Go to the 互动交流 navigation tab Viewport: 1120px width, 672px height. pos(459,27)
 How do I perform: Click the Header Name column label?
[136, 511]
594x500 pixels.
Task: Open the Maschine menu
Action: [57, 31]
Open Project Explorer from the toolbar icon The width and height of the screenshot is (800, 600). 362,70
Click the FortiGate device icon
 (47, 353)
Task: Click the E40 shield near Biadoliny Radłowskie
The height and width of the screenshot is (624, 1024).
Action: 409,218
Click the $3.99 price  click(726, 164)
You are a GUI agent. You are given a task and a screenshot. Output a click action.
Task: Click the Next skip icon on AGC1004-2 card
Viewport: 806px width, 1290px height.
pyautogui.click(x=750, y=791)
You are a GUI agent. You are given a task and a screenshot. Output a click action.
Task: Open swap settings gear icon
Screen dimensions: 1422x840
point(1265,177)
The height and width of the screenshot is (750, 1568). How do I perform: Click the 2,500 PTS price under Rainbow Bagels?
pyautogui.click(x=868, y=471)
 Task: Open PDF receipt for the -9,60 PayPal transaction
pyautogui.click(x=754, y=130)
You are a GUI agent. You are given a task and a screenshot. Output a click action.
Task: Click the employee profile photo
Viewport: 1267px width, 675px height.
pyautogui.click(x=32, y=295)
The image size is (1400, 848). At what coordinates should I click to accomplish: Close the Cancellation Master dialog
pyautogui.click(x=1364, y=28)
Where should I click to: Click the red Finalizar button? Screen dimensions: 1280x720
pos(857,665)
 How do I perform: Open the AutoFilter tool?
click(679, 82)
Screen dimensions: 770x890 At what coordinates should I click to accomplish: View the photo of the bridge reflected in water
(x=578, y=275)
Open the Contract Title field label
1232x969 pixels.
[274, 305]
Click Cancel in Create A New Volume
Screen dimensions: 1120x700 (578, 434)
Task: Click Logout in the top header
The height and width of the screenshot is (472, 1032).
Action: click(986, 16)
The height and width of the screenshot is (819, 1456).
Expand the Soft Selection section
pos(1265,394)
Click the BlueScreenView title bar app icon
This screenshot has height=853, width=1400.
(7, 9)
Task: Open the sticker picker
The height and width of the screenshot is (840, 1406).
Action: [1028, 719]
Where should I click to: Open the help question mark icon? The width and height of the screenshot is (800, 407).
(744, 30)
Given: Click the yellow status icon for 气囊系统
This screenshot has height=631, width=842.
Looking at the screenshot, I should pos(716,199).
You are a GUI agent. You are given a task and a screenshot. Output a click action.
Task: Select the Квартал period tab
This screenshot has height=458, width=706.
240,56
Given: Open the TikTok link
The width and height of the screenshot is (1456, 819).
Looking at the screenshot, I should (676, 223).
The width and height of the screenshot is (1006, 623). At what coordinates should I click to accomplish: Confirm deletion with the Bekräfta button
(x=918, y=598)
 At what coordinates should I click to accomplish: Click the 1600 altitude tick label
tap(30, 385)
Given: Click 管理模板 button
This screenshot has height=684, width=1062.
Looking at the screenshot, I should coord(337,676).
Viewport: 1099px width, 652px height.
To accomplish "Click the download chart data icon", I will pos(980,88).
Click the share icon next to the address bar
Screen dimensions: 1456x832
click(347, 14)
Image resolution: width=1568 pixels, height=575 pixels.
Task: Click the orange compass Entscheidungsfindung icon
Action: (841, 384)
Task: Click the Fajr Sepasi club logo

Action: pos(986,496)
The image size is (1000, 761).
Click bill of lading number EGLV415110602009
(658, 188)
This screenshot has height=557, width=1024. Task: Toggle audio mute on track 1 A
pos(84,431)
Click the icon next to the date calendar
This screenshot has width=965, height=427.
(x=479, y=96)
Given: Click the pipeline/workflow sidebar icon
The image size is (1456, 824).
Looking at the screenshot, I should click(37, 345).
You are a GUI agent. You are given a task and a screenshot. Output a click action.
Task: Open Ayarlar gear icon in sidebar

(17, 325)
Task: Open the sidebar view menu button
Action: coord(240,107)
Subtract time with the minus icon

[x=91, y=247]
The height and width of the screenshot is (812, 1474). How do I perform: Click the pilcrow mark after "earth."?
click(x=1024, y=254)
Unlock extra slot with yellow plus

DIRECTIONS FOR THIS TASK: Copy out the data word for word, starting at the line that contains "Given: Open the TikTok link" and continuing through the final line of the data.

WRITTEN SOLUTION:
Given: Open the TikTok link
The width and height of the screenshot is (1456, 819).
Looking at the screenshot, I should (676, 223).
The width and height of the screenshot is (1006, 623). At what coordinates should I click to accomplish: Confirm deletion with the Bekräfta button
(x=918, y=598)
 At what coordinates should I click to accomplish: Click the 1600 altitude tick label
tap(30, 385)
Given: Click 管理模板 button
This screenshot has height=684, width=1062.
Looking at the screenshot, I should coord(337,676).
Viewport: 1099px width, 652px height.
To accomplish "Click the download chart data icon", I will pos(980,88).
Click the share icon next to the address bar
Screen dimensions: 1456x832
click(347, 14)
Image resolution: width=1568 pixels, height=575 pixels.
Task: Click the orange compass Entscheidungsfindung icon
Action: (841, 384)
Task: Click the Fajr Sepasi club logo

Action: pos(986,496)
The image size is (1000, 761).
Click bill of lading number EGLV415110602009
(658, 188)
This screenshot has height=557, width=1024. Task: Toggle audio mute on track 1 A
pos(84,431)
Click the icon next to the date calendar
This screenshot has width=965, height=427.
(x=479, y=96)
Given: Click the pipeline/workflow sidebar icon
The image size is (1456, 824).
Looking at the screenshot, I should click(37, 345).
You are a GUI agent. You are given a task and a screenshot. Output a click action.
Task: Open Ayarlar gear icon in sidebar

(17, 325)
Task: Open the sidebar view menu button
Action: coord(240,107)
Subtract time with the minus icon

[x=91, y=247]
The height and width of the screenshot is (812, 1474). How do I perform: Click the pilcrow mark after "earth."?
click(x=1024, y=254)
Unlock extra slot with yellow plus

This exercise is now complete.